The Ultimate Fighter: Heavyweights is the tenth installment of the Ultimate Fighting Championship (UFC)-produced reality television series The Ultimate Fighter. In a press conference following UFC 98, Dana White announced that filming for the season would begin on June 1, 2009. The season debuted on Spike TV on September 16, 2009, following UFC Fight Night 19.

The UFC and Spike TV held an open casting call at The Marriott Seattle Airport Hotel in Seattle, Washington, on April 6, 2009. The casting called for mixed-martial artists in the middleweight, light-heavyweight and heavyweight divisions. On the day of tryouts, 250 potential fighters appeared including UFC & International Fight League fighters and former National Football League football players. Notable applicants included NFL veterans Herbert Goodman & Rex Richards, UFC veteran Rob Yundt, and IFL veteran Aaron Stark. As with the previous season, all applicants at the tryouts were required to have a professional MMA record.

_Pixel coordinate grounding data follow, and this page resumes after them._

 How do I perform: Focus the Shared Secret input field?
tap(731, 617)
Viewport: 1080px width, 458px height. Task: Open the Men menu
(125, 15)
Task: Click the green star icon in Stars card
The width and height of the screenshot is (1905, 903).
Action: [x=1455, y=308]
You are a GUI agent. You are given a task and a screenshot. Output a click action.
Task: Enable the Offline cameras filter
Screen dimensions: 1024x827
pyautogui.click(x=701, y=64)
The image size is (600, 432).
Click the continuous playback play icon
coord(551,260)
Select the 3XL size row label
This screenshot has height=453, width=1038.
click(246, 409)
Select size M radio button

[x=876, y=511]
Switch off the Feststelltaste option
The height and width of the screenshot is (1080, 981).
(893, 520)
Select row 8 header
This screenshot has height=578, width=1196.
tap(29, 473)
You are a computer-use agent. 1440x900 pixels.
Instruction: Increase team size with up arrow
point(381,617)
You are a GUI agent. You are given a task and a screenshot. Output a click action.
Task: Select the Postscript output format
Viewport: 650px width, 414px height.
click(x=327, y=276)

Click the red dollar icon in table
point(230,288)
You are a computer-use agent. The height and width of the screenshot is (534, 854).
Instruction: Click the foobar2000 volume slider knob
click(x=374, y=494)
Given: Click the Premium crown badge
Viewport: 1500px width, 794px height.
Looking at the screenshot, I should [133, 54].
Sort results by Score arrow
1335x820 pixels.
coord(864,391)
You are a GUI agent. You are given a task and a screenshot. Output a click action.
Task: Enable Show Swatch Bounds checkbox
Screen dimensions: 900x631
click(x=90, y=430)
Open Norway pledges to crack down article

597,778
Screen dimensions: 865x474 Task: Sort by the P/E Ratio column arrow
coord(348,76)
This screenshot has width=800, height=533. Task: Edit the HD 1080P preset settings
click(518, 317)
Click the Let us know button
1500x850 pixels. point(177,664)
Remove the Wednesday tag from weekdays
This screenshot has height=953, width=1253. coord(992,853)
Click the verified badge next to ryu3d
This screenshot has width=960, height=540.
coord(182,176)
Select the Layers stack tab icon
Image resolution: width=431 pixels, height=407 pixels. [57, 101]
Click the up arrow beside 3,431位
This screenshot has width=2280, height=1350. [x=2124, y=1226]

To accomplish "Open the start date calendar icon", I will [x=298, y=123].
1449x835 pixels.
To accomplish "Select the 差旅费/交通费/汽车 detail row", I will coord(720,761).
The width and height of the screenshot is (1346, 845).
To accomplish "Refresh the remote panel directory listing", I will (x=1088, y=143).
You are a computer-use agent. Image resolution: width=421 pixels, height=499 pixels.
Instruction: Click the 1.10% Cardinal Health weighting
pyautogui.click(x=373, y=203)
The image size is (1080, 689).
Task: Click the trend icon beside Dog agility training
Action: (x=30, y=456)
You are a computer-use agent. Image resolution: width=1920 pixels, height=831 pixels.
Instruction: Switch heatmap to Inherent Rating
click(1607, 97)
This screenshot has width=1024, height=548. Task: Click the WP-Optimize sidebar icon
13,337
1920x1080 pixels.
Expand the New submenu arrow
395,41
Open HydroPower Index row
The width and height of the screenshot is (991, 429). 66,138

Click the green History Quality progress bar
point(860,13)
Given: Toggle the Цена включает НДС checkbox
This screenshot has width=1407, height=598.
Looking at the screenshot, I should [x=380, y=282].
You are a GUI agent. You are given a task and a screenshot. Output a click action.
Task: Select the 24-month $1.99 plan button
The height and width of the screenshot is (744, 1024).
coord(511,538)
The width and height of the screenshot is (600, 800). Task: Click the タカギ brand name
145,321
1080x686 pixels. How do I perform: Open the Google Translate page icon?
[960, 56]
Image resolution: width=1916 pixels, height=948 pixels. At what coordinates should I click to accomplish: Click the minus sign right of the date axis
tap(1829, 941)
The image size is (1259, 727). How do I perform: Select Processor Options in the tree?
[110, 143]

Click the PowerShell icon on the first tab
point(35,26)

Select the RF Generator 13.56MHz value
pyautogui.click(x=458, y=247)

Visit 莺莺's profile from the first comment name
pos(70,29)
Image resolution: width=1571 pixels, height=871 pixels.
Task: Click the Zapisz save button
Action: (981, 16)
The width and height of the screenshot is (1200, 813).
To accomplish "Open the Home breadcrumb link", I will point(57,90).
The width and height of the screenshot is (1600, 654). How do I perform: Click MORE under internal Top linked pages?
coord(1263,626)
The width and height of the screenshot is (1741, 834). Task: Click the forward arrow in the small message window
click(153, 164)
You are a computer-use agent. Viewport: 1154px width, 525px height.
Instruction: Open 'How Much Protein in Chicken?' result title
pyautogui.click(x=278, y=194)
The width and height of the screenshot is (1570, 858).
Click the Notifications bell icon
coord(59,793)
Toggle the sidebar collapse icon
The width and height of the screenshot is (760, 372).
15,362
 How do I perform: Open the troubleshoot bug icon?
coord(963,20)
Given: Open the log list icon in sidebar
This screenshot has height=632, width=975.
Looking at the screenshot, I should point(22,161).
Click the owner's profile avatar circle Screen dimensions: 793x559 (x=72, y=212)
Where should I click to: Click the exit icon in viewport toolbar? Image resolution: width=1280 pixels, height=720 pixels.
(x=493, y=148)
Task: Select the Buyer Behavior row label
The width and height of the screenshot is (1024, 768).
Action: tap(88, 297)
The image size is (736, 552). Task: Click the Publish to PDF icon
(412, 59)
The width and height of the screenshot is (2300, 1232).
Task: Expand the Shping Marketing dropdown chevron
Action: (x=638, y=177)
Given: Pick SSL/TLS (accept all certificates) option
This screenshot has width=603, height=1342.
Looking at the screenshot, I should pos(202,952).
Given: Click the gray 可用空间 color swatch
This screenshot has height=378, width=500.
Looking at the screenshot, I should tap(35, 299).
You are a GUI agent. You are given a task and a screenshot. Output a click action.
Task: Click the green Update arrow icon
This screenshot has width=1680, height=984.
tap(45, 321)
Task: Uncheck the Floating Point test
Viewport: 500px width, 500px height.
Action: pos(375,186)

This season did not feature an elimination round as the past three seasons had. All competitors invited to Las Vegas for the show's taping participated in the entire season.

==Cast==

===Coaches===

  - Team Rampage
  - Quinton "Rampage" Jackson, head coach
  - Tom Blackledge
  - Tiki Ghosn
  - Mike Dolce, nutritionist
  - Team Rashad
  - Rashad Evans, head coach
  - Greg Jackson
  - Trevor Wittman
  - Mike Van Arsdale
  - Rolles Gracie

===Fighters===
- Team Rashad
  - James McSweeney, Brendan Schaub, Justin Wren, Jon Madsen, Roy Nelson, Darrill "The Boss" Schoonover, Matt Mitrione, Mike Wessel
- Team Rampage
  - Kevin "Kimbo Slice" Ferguson, Abe Wagner, Demico Rogers, Wes Sims, Scott Junk, Wes Shivers, Marcus Jones, Zak Jensen

===Others===
- Host: Dana White
- Narrator: Mike Rowe

==Episodes==
- Episode 1
  Size Does Matter
- Only 15 fighters are lined up until Dana White introduced internet street fighting sensation, Kimbo Slice.
- The fighters divided up and trained separately with Rashad Evans and Quinton Jackson for evaluations.
- White flipped a coin (silver for Rampage, gold for Rashad). The winner of the coin toss chose to either pick the first fighter or decide the first two match ups. The winning fighter's team had to win both fights to keep control of the fight match ups.
- Evans won the coin toss and decided to pick the first fighter. This meant that Jackson got to pick the first fight.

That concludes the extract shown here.